TASK TO COMPLETE :: Will you restate verbatim the lines running from the line with "About (215, 9)" to the end of the data, leaving out everything else?

MATERIAL FOR THIS EXERCISE ::

+-------+

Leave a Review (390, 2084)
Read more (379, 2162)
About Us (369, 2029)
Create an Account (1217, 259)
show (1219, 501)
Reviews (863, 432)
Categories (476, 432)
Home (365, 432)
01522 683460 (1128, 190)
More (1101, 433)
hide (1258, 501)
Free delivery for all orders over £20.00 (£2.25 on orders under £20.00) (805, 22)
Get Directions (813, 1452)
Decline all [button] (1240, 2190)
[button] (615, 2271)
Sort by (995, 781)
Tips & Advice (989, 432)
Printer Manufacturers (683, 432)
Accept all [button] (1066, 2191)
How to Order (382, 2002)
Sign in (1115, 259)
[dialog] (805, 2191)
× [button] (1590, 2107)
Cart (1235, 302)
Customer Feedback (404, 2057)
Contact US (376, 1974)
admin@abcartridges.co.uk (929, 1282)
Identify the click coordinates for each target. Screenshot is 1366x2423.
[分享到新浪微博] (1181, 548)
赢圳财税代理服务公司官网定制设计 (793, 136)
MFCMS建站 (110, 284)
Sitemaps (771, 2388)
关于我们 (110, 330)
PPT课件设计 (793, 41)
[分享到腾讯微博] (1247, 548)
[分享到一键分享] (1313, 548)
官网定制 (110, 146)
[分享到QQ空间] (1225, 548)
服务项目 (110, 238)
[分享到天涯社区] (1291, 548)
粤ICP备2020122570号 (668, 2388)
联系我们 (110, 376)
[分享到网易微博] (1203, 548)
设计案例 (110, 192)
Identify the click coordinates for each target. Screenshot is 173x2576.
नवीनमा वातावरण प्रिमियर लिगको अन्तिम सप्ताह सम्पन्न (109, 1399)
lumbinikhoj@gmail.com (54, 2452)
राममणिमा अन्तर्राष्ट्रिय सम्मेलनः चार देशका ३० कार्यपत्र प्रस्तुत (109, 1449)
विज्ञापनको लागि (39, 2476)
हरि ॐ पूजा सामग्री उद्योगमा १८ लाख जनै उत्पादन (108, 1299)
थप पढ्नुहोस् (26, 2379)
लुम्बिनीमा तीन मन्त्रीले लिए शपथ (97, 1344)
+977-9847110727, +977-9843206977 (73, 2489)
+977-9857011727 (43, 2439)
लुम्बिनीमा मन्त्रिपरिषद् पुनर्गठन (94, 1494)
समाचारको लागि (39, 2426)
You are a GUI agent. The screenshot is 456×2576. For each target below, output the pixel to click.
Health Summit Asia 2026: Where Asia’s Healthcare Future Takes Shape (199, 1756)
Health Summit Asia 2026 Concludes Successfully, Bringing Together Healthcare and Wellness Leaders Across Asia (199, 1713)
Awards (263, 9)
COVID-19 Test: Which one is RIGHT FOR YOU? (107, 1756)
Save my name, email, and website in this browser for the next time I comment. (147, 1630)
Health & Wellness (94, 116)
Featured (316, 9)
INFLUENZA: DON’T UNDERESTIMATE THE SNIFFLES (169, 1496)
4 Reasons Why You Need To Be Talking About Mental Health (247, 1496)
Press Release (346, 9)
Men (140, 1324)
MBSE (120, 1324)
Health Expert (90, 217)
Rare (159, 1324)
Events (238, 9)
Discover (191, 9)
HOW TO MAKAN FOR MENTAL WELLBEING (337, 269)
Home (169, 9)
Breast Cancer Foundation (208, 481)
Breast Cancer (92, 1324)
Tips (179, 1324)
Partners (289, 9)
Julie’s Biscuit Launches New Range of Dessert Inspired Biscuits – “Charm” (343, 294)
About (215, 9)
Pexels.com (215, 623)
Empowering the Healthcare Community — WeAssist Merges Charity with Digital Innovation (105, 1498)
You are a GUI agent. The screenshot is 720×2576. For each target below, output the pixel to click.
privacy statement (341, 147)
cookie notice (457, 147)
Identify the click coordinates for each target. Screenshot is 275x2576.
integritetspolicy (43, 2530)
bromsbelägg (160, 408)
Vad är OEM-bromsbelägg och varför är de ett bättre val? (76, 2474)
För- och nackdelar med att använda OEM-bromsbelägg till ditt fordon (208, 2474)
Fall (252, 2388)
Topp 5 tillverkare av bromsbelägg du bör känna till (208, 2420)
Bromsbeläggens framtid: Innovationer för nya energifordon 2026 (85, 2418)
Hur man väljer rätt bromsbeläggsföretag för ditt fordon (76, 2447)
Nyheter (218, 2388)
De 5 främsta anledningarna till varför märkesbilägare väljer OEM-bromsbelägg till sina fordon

+-------+

FINISHED EXERCISE ::
About (215, 9)
Pexels.com (215, 623)
Empowering the Healthcare Community — WeAssist Merges Charity with Digital Innovation (105, 1498)
You are a GUI agent. The screenshot is 720×2576. For each target below, output the pixel to click.
privacy statement (341, 147)
cookie notice (457, 147)
Identify the click coordinates for each target. Screenshot is 275x2576.
integritetspolicy (43, 2530)
bromsbelägg (160, 408)
Vad är OEM-bromsbelägg och varför är de ett bättre val? (76, 2474)
För- och nackdelar med att använda OEM-bromsbelägg till ditt fordon (208, 2474)
Fall (252, 2388)
Topp 5 tillverkare av bromsbelägg du bör känna till (208, 2420)
Bromsbeläggens framtid: Innovationer för nya energifordon 2026 (85, 2418)
Hur man väljer rätt bromsbeläggsföretag för ditt fordon (76, 2447)
Nyheter (218, 2388)
De 5 främsta anledningarna till varför märkesbilägare väljer OEM-bromsbelägg till sina fordon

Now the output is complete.